### Provided data
* * * * * * * * *

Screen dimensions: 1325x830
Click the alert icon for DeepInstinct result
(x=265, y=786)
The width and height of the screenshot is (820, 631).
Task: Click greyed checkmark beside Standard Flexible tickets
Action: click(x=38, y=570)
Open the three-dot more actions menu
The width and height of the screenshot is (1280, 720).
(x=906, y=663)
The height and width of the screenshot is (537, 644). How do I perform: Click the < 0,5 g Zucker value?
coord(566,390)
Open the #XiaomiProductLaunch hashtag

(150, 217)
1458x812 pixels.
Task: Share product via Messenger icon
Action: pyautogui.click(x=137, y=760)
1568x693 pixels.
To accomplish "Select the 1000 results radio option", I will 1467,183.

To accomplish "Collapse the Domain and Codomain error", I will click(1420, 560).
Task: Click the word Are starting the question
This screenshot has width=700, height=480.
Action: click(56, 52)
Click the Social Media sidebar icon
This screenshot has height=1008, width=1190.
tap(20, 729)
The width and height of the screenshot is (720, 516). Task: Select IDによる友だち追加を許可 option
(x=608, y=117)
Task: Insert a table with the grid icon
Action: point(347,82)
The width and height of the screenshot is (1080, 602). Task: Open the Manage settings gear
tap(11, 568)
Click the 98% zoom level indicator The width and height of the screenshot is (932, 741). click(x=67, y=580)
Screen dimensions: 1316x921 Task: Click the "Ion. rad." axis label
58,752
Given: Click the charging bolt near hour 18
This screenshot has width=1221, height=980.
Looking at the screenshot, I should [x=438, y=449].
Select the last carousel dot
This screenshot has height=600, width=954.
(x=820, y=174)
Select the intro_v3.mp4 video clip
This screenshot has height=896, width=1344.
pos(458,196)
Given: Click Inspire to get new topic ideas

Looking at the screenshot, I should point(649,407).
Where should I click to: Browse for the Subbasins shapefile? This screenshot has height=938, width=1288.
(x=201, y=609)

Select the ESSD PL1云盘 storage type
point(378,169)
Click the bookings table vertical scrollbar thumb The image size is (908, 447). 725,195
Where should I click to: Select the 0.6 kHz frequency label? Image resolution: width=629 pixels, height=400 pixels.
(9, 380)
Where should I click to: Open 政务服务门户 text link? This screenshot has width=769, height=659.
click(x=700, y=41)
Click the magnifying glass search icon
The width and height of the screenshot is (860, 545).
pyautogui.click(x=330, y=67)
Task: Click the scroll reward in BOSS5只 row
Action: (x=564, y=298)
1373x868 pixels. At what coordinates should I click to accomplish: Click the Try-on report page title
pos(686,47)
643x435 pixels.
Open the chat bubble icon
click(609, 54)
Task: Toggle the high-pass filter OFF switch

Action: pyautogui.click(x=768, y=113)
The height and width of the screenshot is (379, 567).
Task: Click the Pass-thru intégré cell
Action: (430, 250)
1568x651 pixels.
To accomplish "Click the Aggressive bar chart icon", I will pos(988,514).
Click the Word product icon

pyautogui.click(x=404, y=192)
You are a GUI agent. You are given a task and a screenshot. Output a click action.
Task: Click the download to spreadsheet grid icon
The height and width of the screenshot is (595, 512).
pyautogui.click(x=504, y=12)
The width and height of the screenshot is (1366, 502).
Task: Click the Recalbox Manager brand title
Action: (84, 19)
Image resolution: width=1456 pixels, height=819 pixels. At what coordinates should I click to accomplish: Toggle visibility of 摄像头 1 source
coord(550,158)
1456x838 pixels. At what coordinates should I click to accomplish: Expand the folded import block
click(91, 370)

* * * * * * * * *

### Task to complete
Reproduce verbatim the stretch of lines above, from the first line through the line containing "(x=906, y=663)".

### Solution to this problem
Screen dimensions: 1325x830
Click the alert icon for DeepInstinct result
(x=265, y=786)
The width and height of the screenshot is (820, 631).
Task: Click greyed checkmark beside Standard Flexible tickets
Action: click(x=38, y=570)
Open the three-dot more actions menu
The width and height of the screenshot is (1280, 720).
(x=906, y=663)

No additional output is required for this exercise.